WORK TO BE COMPLETED: Whenever a line below includes the word "tool", copy that line.

RECORDS FOR THE EXERCISE:
= = = = =

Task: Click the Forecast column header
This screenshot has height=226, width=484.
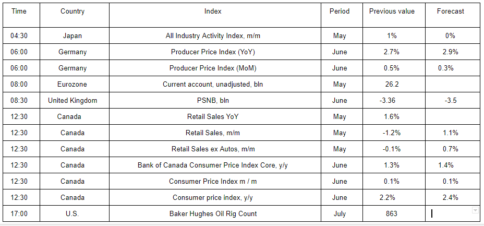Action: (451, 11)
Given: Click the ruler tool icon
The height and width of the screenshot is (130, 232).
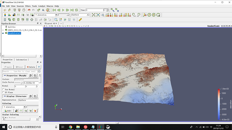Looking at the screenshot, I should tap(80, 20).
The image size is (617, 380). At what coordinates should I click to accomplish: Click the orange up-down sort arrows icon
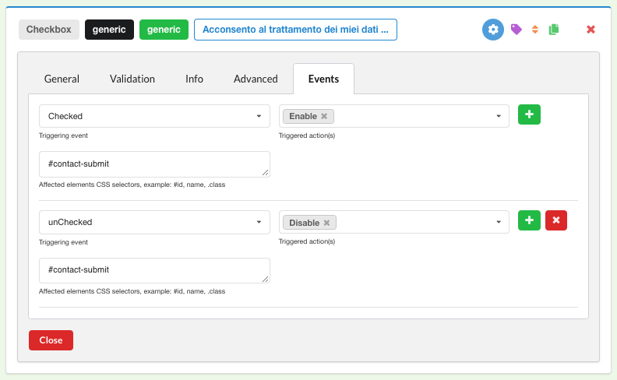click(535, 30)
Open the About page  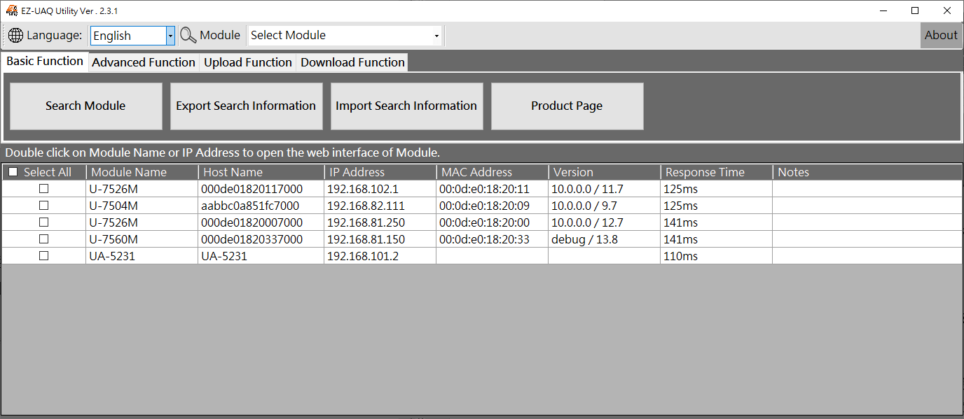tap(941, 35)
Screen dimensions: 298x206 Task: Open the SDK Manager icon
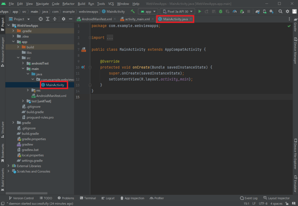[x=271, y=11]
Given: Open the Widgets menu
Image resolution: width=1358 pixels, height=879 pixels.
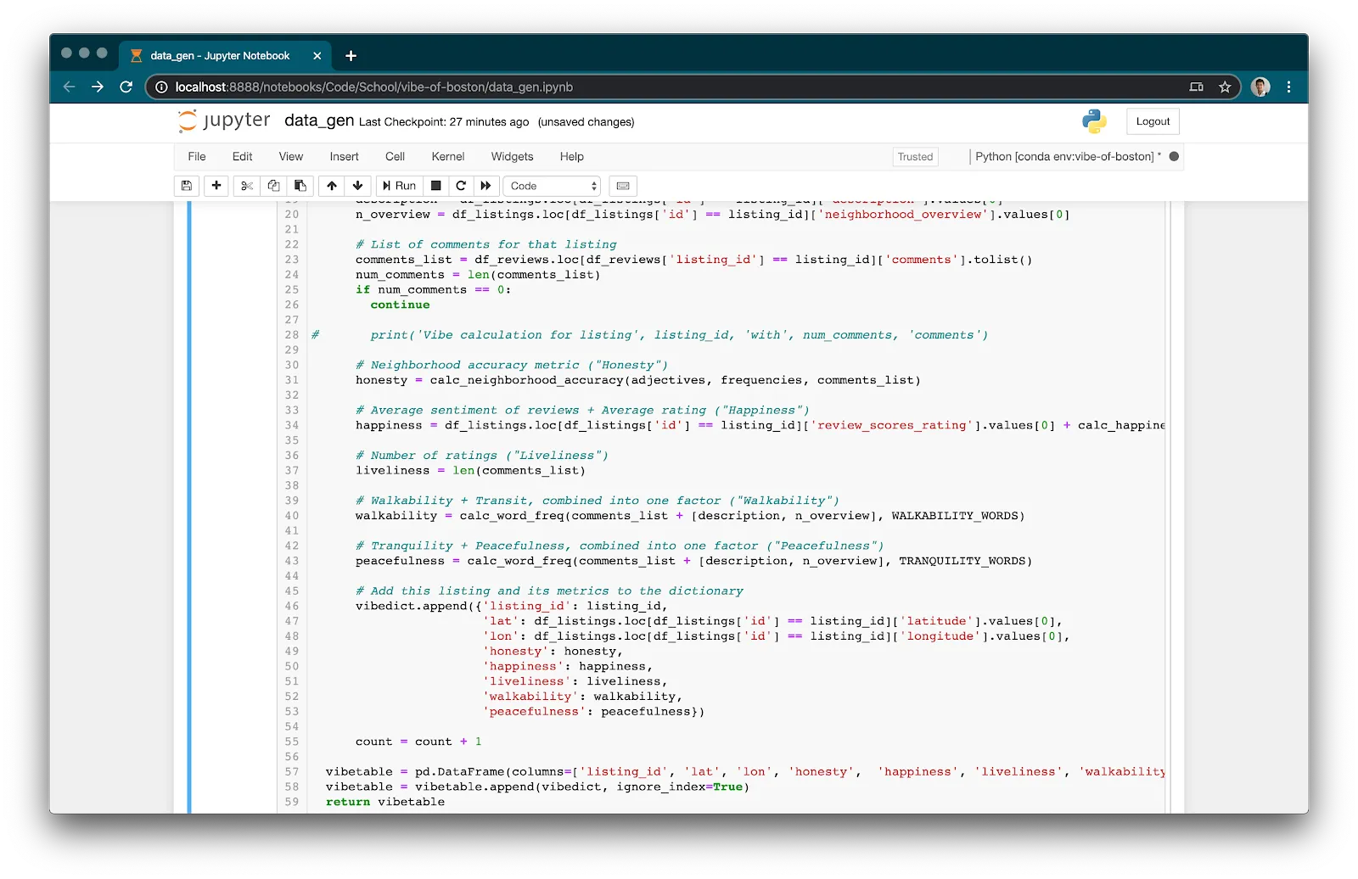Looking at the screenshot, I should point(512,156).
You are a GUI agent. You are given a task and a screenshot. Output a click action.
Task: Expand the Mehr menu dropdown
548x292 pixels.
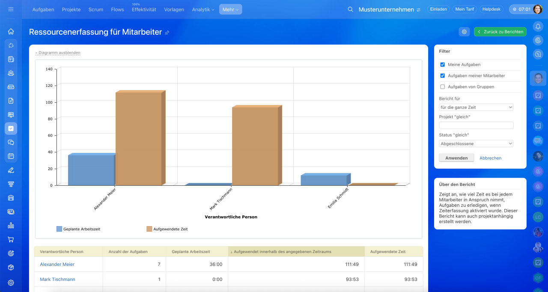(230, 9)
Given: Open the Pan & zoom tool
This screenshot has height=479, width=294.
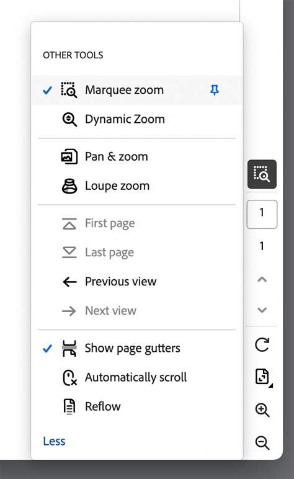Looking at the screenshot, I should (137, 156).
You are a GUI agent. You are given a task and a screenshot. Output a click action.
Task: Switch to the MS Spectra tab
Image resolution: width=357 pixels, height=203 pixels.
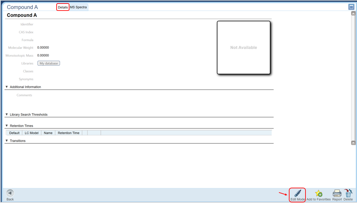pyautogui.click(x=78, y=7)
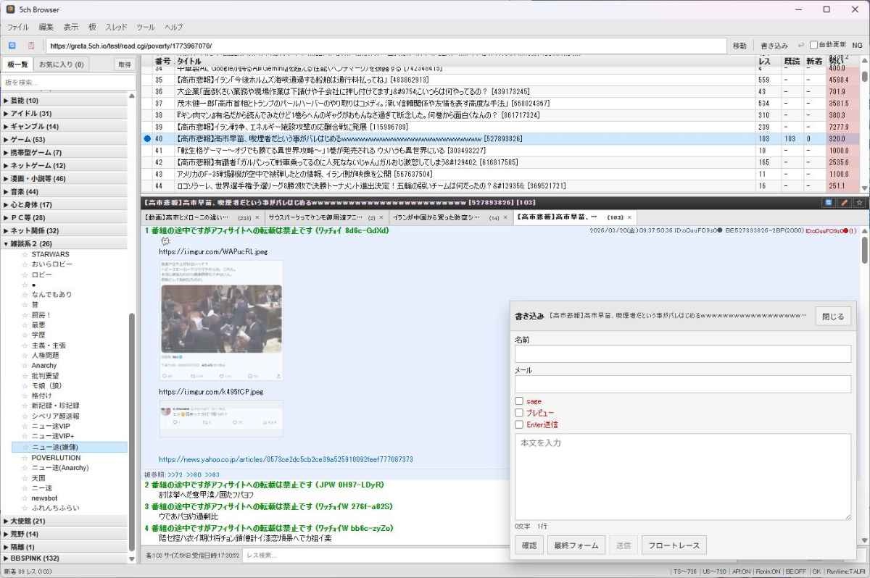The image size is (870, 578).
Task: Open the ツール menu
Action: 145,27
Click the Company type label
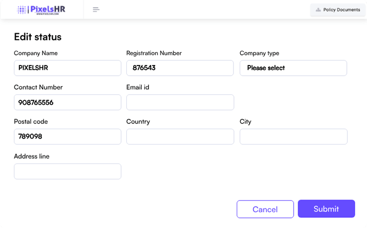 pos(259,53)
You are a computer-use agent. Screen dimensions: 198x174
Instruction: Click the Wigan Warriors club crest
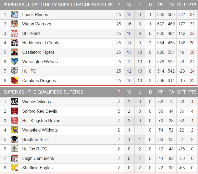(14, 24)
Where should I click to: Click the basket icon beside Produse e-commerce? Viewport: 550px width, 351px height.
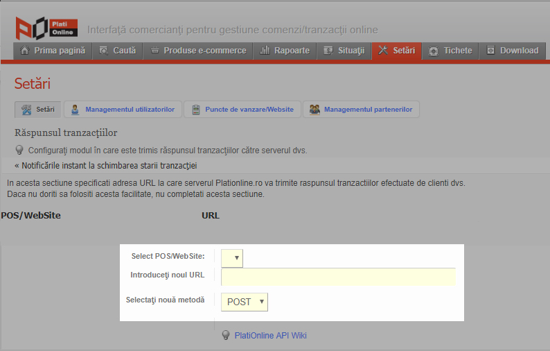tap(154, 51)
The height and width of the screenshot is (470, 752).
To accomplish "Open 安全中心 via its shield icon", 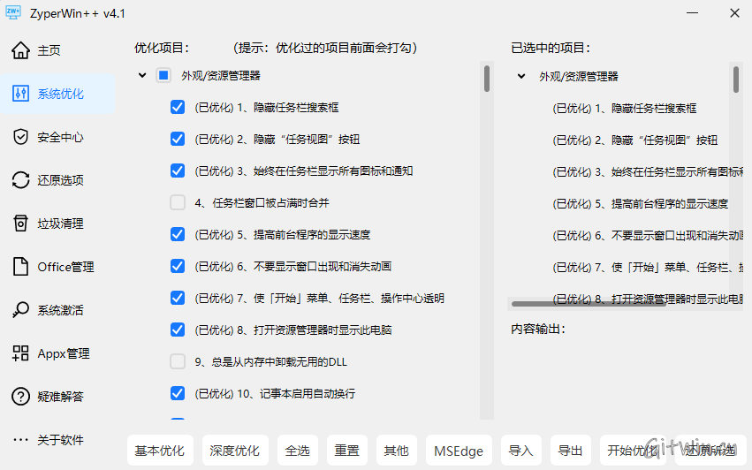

= = = = =

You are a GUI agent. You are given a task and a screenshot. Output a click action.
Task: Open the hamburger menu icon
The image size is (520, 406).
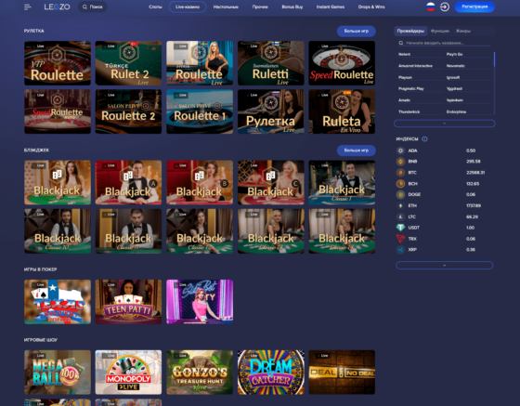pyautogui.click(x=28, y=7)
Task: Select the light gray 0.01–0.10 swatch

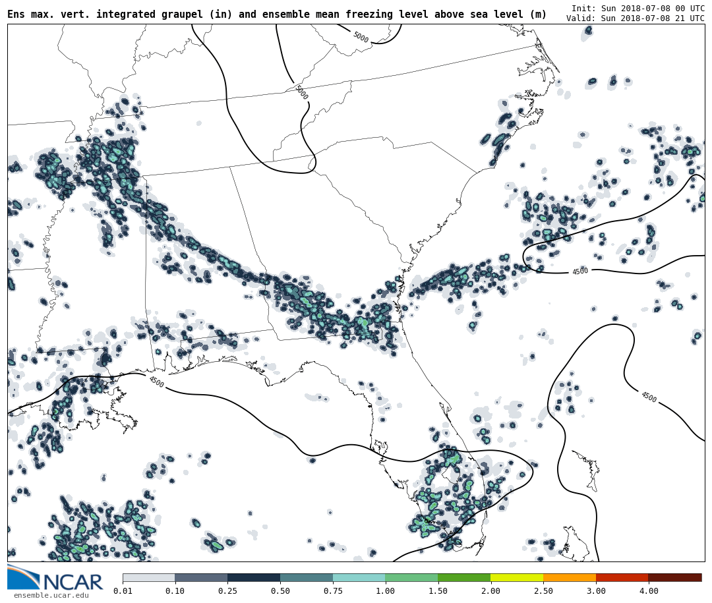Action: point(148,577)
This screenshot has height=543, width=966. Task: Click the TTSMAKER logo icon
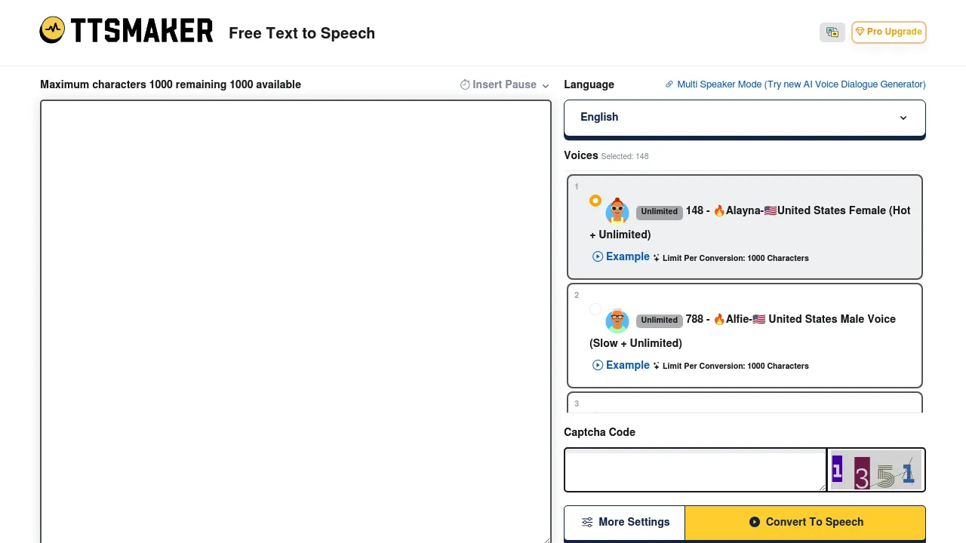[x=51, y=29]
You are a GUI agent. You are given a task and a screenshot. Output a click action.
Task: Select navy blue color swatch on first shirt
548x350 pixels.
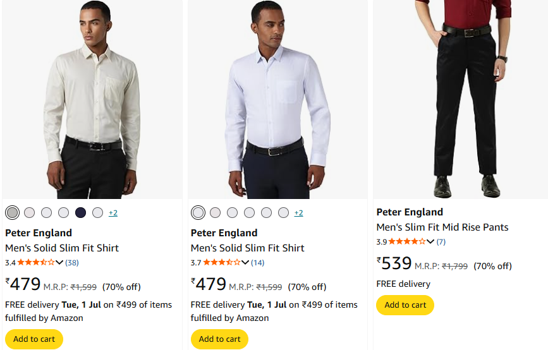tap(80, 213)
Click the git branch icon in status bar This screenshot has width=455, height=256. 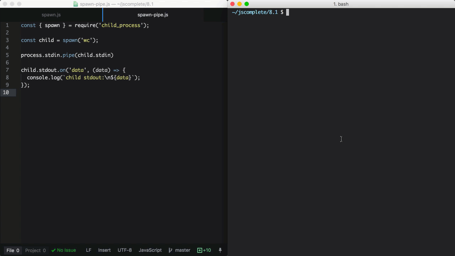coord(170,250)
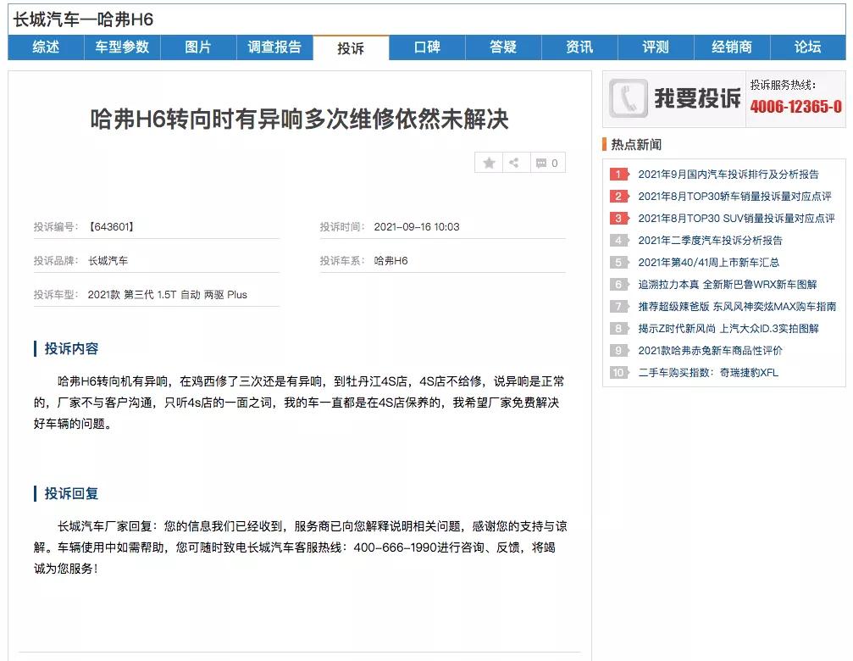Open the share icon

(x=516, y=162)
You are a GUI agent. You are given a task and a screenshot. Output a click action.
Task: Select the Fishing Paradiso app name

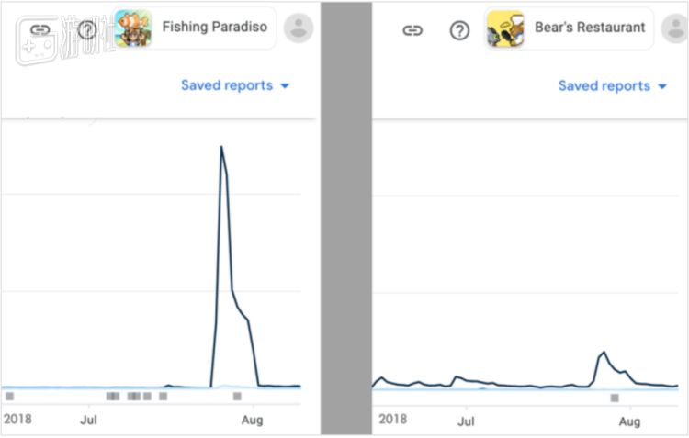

= = = = =

WRITTEN RESPONSE:
Given: Click the ruler tool icon
Given: Open the Pan & zoom tool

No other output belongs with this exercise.